━━━━━ Trecho da fonte ━━━━━

|
Texto Anterior | Próximo Texto | Índice
DEPOIMENTO
A dependência do carro e a dependência do cigarro
CONRADO CORSALETTE
EDITOR-ASSISTENTE DE COTIDIANO
Chegar a São Paulo trazendo na bagagem um prontuário médico que aponta bronquite crônica somado ao vício do cigarro foi como levar
um murro no peito já castigado há tempos pela falta de ar.
Lá no ano de 1996, alguns
testes com o rodízio já indicavam que, sim, era perfeitamente possível deixar o carro
em casa uma vez por semana
em troca de uma leve melhora na qualidade de vida.
Nessa década e meia tive
de me adaptar ao humor climático da grande metrópole.

━━━━━

Reproduza literalmente o trecho do depoimento sobre a dependência do carro e do cigarro que vai de "Lá no ano de" até "da grande metrópole.", incluindo essas palavras. Os dados a seguir não são necessários.

━━━━━ Material fornecido ━━━━━

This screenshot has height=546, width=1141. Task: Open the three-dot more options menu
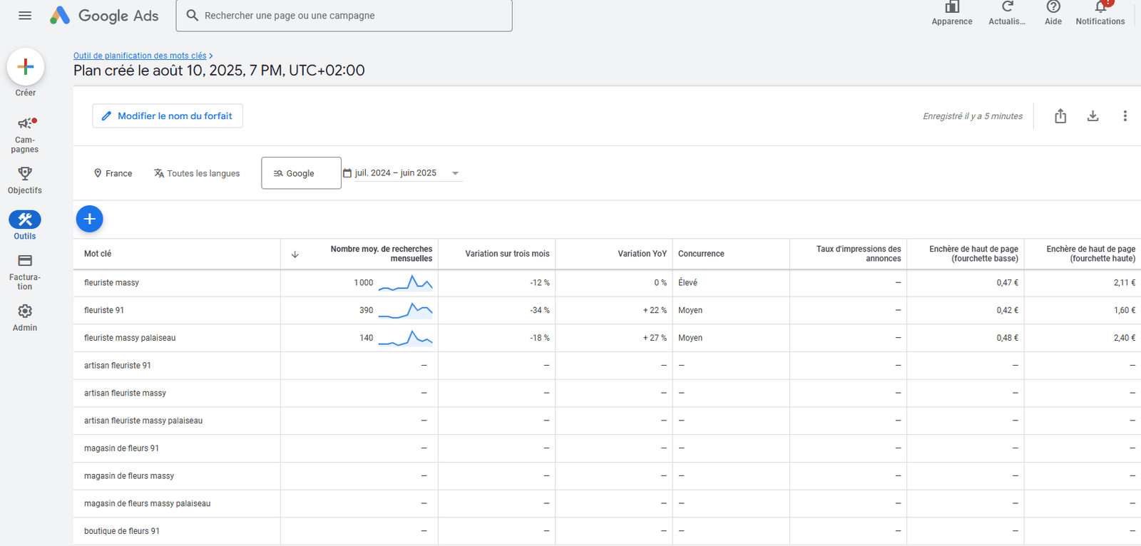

━━━━━

Solução:
Lá no ano de 1996, alguns
testes com o rodízio já indicavam que, sim, era perfeitamente possível deixar o carro
em casa uma vez por semana
em troca de uma leve melhora na qualidade de vida.
Nessa década e meia tive
de me adaptar ao humor climático da grande metrópole.